[Assignment] Set down the listing again, word for word.

[Supplied data]
BEGIN

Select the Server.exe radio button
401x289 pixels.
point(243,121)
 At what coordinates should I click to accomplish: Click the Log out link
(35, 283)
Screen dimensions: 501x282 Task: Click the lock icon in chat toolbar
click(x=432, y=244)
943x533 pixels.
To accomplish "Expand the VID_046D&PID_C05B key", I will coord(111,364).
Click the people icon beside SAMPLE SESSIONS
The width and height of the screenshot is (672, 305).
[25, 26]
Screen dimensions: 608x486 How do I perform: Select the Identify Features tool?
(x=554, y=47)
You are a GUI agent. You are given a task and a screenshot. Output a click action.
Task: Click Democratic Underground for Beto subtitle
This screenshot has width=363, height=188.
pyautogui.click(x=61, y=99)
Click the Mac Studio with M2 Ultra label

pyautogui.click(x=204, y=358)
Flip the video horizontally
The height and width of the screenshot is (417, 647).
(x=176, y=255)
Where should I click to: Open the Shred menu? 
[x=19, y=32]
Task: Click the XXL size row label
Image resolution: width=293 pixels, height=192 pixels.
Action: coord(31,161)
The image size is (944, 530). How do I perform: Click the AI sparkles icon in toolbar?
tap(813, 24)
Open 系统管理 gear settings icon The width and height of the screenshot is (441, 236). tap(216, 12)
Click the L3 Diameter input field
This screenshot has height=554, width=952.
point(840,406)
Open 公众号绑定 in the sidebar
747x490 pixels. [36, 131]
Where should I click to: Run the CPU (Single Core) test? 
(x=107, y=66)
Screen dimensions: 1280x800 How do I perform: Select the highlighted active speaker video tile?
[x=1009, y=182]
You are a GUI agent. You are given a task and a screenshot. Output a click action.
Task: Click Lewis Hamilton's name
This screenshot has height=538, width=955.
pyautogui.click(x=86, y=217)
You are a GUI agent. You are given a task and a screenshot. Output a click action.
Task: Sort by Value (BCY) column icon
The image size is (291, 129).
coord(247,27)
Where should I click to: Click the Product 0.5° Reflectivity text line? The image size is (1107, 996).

END

[Written solution]
Select the Server.exe radio button
401x289 pixels.
point(243,121)
 At what coordinates should I click to accomplish: Click the Log out link
(35, 283)
Screen dimensions: 501x282 Task: Click the lock icon in chat toolbar
click(x=432, y=244)
943x533 pixels.
To accomplish "Expand the VID_046D&PID_C05B key", I will coord(111,364).
Click the people icon beside SAMPLE SESSIONS
The width and height of the screenshot is (672, 305).
[25, 26]
Screen dimensions: 608x486 How do I perform: Select the Identify Features tool?
(x=554, y=47)
You are a GUI agent. You are given a task and a screenshot. Output a click action.
Task: Click Democratic Underground for Beto subtitle
This screenshot has width=363, height=188.
pyautogui.click(x=61, y=99)
Click the Mac Studio with M2 Ultra label

pyautogui.click(x=204, y=358)
Flip the video horizontally
The height and width of the screenshot is (417, 647).
(x=176, y=255)
Where should I click to: Open the Shred menu? 
[x=19, y=32]
Task: Click the XXL size row label
Image resolution: width=293 pixels, height=192 pixels.
Action: coord(31,161)
The image size is (944, 530). How do I perform: Click the AI sparkles icon in toolbar?
tap(813, 24)
Open 系统管理 gear settings icon The width and height of the screenshot is (441, 236). tap(216, 12)
Click the L3 Diameter input field
This screenshot has height=554, width=952.
point(840,406)
Open 公众号绑定 in the sidebar
747x490 pixels. [36, 131]
Where should I click to: Run the CPU (Single Core) test? 
(x=107, y=66)
Screen dimensions: 1280x800 How do I perform: Select the highlighted active speaker video tile?
[x=1009, y=182]
You are a GUI agent. You are given a task and a screenshot. Output a click action.
Task: Click Lewis Hamilton's name
This screenshot has height=538, width=955.
pyautogui.click(x=86, y=217)
You are a GUI agent. You are given a task and a screenshot. Output a click action.
Task: Sort by Value (BCY) column icon
The image size is (291, 129).
coord(247,27)
Where should I click to: Click the Product 0.5° Reflectivity text line? The image size is (1107, 996).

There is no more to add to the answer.